И все же Леопольдо хотел бы забыть Ангелику, так как память о ней причиняла ему боль. Он не мог сосредоточиться на работе, был рассеянным и несколько раз уже успел побывать в кабинете у директора компании. Тот знал о случившемся, понимал чувства Леопольдо, но просил о работе не забывать. Бизнес есть бизнес. Деньги здесь важнее человеческих чувств. И Леопольдо это понимал, но рот сердцу не заткнешь ни деньгами, ни карьерой.
Время от времени Леопольдо встречался с Мариной, сидели в пиццерии, гуляли по Милану, а раз или два даже сходили в кино. Марина Леопольдо нравилась, несмотря на то, что некоторые ее особенности вызывали у него недоумении, как то: любовь к туфелькам на высоком каблуке, миниюбкам и кофточкам или блузкам с часто не в меру глубоким декольте. Ангелика тоже любила красиво одеваться, красиво и просто. Марина же одевалась не только красиво, но и вызывающе, любила привлечь к себе внимание противоположного пола. Для Леопольдо это было не то что неприятно (в конце концов, они же всего лишь друзья), скорее непонятно.

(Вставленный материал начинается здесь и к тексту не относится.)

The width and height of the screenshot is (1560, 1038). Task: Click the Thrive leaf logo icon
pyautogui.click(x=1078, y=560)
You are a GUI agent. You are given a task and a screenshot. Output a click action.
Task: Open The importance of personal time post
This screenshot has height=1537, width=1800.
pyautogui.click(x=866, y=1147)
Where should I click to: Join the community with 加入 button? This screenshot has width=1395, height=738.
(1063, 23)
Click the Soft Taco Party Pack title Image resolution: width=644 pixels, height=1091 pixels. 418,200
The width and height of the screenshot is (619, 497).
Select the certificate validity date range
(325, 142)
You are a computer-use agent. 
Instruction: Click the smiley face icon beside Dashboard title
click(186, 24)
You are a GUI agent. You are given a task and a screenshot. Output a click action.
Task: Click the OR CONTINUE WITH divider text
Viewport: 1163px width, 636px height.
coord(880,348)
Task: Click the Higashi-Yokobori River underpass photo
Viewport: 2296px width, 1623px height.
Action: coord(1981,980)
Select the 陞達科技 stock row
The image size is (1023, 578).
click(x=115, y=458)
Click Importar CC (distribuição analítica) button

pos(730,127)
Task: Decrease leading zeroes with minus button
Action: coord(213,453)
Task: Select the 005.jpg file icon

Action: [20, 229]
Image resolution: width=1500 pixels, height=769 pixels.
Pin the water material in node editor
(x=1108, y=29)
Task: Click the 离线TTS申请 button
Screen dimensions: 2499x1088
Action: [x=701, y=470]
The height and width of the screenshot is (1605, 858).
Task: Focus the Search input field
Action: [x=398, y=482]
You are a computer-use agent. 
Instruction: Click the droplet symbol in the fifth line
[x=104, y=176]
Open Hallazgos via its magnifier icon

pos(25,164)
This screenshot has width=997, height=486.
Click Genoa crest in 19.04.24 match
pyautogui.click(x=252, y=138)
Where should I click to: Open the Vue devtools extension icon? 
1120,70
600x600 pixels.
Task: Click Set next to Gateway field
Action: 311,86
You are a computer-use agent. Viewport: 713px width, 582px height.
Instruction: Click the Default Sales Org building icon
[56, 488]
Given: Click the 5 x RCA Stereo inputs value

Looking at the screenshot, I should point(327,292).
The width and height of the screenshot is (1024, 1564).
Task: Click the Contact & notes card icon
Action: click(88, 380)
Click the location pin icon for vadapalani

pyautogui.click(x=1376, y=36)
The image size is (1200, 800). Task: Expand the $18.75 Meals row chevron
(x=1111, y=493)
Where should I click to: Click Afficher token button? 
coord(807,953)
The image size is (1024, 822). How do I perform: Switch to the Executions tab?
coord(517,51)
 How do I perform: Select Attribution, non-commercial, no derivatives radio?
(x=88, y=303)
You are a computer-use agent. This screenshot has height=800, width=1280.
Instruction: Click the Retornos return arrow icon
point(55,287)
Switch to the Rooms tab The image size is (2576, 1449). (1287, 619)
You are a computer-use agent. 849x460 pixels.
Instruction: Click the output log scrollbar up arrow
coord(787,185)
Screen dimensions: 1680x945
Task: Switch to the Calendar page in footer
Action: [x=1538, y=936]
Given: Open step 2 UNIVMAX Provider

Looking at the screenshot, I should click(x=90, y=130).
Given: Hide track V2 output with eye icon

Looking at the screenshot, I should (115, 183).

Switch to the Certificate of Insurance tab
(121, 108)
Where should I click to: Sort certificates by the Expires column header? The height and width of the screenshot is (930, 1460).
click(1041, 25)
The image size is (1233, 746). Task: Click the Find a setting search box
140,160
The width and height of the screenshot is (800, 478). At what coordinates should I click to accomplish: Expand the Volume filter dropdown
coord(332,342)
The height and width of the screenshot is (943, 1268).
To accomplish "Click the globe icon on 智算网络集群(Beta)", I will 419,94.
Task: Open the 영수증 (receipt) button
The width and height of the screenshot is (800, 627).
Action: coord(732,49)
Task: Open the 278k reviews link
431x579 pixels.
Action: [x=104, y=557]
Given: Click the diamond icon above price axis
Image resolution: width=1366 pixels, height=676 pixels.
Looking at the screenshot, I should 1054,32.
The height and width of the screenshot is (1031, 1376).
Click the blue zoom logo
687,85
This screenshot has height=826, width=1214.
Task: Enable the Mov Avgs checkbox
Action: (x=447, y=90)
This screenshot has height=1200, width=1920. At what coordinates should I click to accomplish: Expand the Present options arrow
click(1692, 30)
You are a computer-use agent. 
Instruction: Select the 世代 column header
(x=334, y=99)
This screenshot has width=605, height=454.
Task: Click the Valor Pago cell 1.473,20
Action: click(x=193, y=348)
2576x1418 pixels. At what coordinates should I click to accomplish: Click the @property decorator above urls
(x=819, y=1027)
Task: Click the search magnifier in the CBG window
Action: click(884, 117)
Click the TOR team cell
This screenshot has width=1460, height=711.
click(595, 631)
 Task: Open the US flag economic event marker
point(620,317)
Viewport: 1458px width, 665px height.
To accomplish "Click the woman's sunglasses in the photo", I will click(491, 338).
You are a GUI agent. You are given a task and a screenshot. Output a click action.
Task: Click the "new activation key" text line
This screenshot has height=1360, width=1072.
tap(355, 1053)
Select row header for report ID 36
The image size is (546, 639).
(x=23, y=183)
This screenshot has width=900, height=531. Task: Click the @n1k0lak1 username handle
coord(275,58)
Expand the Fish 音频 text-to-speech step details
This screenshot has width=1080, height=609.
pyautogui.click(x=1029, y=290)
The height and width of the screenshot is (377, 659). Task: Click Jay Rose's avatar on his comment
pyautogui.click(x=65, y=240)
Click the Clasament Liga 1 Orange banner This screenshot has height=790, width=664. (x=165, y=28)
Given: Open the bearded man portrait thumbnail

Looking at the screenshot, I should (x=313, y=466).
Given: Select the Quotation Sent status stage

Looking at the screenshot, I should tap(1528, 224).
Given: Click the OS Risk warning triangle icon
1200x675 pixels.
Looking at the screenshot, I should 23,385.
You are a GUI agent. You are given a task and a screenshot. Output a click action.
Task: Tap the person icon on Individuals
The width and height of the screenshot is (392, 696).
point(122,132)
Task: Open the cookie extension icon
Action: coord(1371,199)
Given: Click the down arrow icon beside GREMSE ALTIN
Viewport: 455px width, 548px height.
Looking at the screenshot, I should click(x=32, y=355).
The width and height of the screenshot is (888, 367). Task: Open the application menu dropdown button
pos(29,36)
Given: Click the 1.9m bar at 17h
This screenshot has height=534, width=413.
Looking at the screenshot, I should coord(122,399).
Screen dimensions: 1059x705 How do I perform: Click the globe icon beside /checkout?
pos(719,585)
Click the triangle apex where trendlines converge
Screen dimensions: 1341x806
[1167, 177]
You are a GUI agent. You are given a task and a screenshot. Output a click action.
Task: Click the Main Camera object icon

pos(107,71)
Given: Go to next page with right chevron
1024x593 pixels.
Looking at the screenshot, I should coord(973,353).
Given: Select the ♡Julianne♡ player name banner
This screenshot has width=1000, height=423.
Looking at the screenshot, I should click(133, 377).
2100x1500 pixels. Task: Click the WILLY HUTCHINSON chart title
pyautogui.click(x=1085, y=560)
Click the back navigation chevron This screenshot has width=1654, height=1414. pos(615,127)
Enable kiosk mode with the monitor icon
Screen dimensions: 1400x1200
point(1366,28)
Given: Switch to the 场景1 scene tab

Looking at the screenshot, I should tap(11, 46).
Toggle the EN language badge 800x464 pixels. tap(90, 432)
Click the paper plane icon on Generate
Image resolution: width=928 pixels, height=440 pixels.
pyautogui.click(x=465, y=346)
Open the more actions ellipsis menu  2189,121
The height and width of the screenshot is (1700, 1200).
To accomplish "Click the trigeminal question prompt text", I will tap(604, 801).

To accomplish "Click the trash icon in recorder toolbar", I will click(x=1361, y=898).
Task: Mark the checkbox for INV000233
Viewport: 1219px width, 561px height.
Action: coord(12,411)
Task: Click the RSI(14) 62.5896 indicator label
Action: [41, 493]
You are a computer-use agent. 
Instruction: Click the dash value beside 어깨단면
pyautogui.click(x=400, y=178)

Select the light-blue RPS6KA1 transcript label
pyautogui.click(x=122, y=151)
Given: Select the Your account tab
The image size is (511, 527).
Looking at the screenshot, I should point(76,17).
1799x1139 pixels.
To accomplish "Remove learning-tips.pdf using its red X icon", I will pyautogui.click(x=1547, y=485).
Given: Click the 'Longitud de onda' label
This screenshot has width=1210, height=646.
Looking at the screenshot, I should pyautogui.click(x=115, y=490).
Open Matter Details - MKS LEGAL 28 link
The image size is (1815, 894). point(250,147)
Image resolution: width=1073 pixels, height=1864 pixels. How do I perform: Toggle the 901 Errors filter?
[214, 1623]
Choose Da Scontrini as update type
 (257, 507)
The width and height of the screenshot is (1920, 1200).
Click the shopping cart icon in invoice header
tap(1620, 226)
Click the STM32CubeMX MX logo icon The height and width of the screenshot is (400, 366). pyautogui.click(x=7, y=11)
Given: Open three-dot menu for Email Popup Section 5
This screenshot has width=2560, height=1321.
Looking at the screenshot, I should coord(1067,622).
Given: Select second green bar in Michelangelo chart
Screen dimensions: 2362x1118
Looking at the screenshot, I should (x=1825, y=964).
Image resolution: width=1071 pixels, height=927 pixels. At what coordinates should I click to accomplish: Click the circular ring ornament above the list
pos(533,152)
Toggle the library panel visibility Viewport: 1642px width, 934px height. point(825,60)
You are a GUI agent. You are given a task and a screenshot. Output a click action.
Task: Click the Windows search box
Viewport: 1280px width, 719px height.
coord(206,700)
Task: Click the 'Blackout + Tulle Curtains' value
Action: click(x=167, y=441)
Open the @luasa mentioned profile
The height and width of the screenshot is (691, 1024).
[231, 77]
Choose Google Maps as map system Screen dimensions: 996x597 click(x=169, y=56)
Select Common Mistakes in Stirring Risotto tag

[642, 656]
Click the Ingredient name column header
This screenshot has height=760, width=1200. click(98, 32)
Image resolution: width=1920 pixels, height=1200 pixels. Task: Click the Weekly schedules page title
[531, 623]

И вместе с тем Леопольдо был рад знакомству с Мариной. Ему нравилось с ней гулять, разговаривать, но, главное, она помогала ему оставаться на плаву, помогала не погрузиться окончательно в омут отчаяния. Благодаря ей его жизнь была не такой серой, какой могла бы быть без нее. Тем не менее, в Италию Марина приехала в отпуск, а отпускам свойственно иметь не только начало, но и конец. Отпуск Марины не был исключением. Пятого сентября девушка собиралась возвращаться в Россию. Эта новость не могла не опечалить Леопольдо, так как он уже успел привыкнуть к их с Мариной вечерним посиделкам и прогулкам. Печалила она и Марину, которой нравилась Италия и которая не раз говорила Леопольдо, что хотела бы обосноваться здесь навсегда. Может, на что-то намекала? Леопольдо не знал, но был бы не против дальнейших встреч с Мариной. Хотя бы до тех пор, пока память об Ангелике перестанет быть такой цепкой и от того болезненной. Ко дню отъезда Марины они стали встречаться чаще, чуть ли не каждый день. Будто не могли никак наговориться. Четвертого сентября решили даже сходить в ресторан, устроить прощальный ужин. Но за день до этого, в понедельник третьего сентября Леопольдо сразу после работы поехал домой, отключил мобильный, достал из бара бутылку красного вина и погрузился в воспоминания. Именно в этот день два года назад он познакомился с Ангеликой. Именно в этот день они собирались пожениться. Именно в этот день он надеялся стать самым счастливым человеком на свете. Стал самым несчастным.